Review of ISAM Album by Amon Tobin

In the early days of Ninja Tune, Amon Tobin was one of the labels brightest artists. Sampling obscure vinyl to create a jazz collage, he defined himself as a staple of the Ninja roster. Now 14 years and seven albums later he's jettisoned his familiar beats to create a 'sound sculpture' with new record ISAM. While less of an aural assault than similar records from the likes of Aphex Twin, ISAM requires a certain amount of patience to make sense of its meandering melodies.

Amon Tobin ISAM Album

Opening track 'Journeyman' starts with throbbing electronics slowly coming to life as if being wound up by hand, before a bassline and various chiming noises enter the proceedings. It's obvious that Tobin isn't using traditional samples here; these have been specifically created to be interwoven into repeating patterns. The technique becomes clearer as the track breaks down mid way through to reveal distorted sounds of analogue tape running at varying speeds. As the more familiar percussion noises reinstate themselves there's a feeling that Tobin is masterfully conducting a symphony of alien instruments, but the track soon collapses into a muddy series of abstract noises.

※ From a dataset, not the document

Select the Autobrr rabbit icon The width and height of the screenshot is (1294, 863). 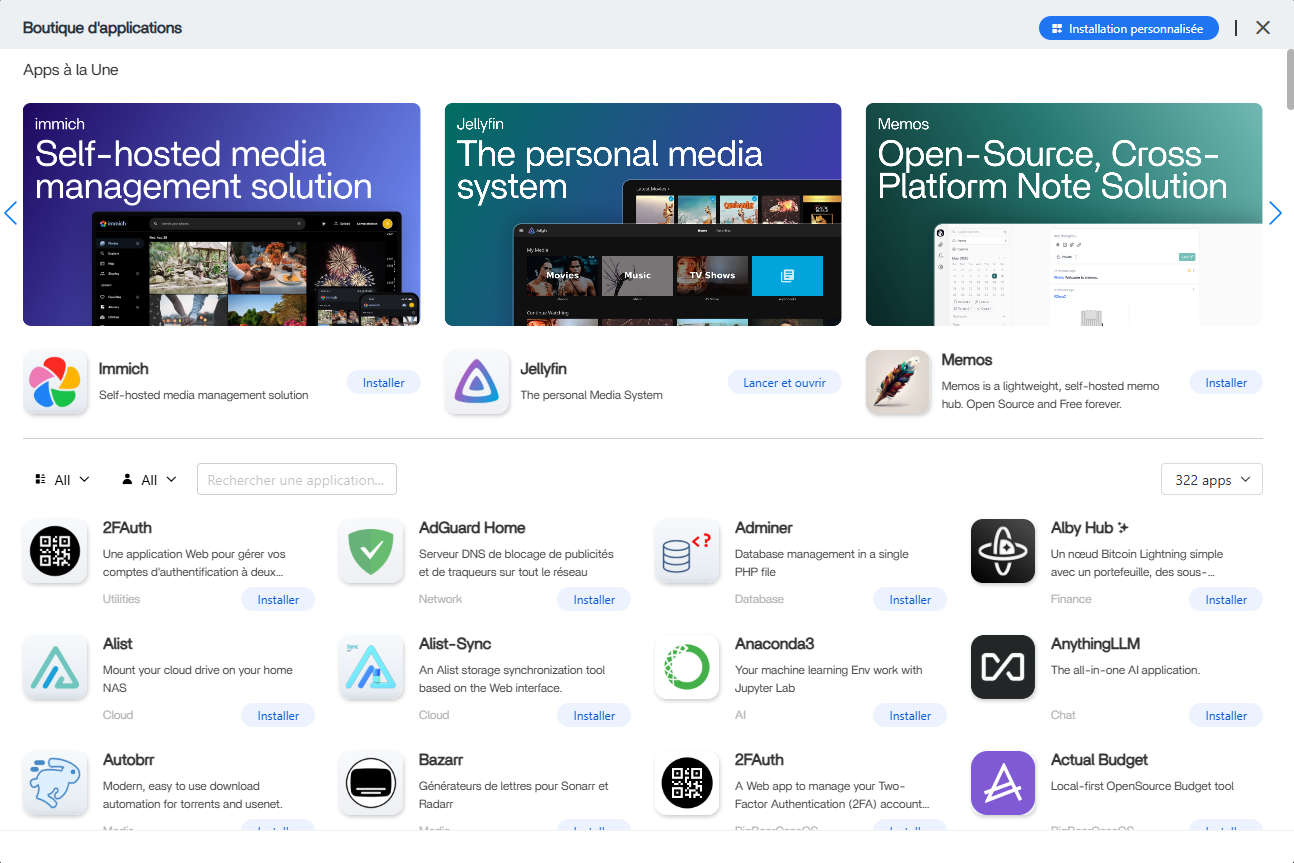[55, 783]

Perhaps the problem here is that by abandoning the more structured samples of his earlier work, Tobin is trying to create something unique that becomes less cohesive with each track. That's also the surprise of ISAM as you'd expect more shape and form to be present considering it's a companion piece to a visual installation created by Tobin and Tessa Farmer. Although the music here doesn't describe the artwork, it tries to approach the same themes, but fails to set an underlying mood while doing so.

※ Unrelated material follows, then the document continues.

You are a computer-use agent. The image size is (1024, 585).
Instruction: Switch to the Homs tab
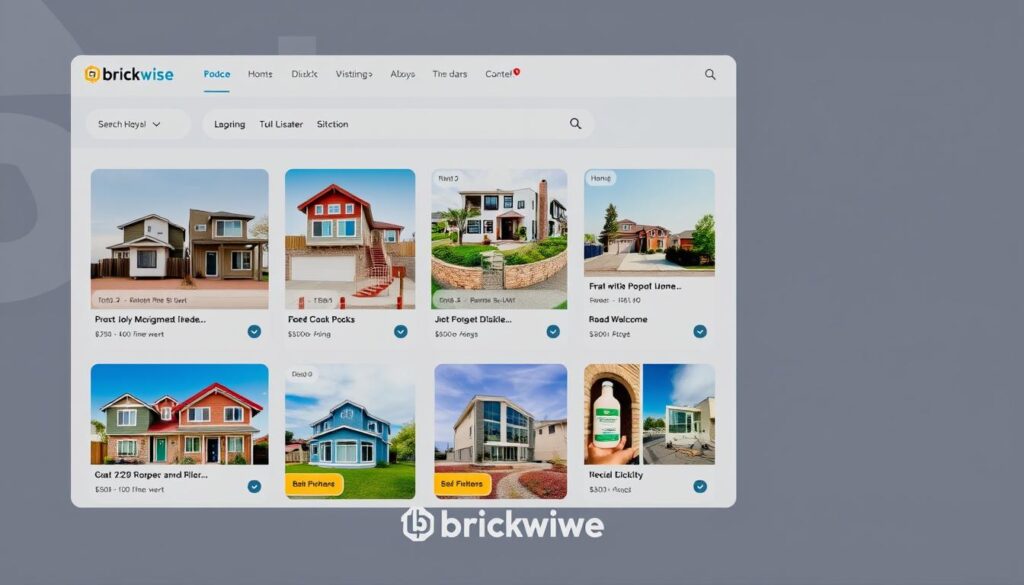(260, 74)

While many of the samples do have redeeming features their impact becomes lessened by the sparing way in which they're used. They don't form the core of each track, instead flashing in and out as songs morph and change with each passing moment. 'Piece of paper' and 'Surge', for example, use sound to confuse the listener. However 'Lost & found' employs a different technique, with a more recognisable but heavily distorted sitar type instrument providing a backdrop for Tobin's audio fireworks.

As the album becomes more comfortable with its dreamlike tapestry Tobin utilises vocal noises to create a nursery rhyme undertone to 'Wooden toy', a theme which is repeated later on to a lesser extent with 'Bedtime stories'. It's also evident in what can be seen as the standout track 'Kitty cat', which has the only consistently understandable vocals here. A sweet melody of electronic trickery momentarily erases the memory of the more nightmarish sound collages from earlier tracks. However the album eventually comes full circle with 'Nightswim' and 'Dropped From The Sky' reinstating the more bewildering techniques found before this brief respite.

Overall ISAM is an interesting, if not completely rewarding experience. It would no doubt be improved in the presence of its visual cousin, the art installation Control Over Nature. As a standalone record it's somewhat flawed compared to Tobin's earlier work, but it does show a strong desire to evolve his sound. As a very personal project then, ISAM can be viewed as a positive sign of better things to come.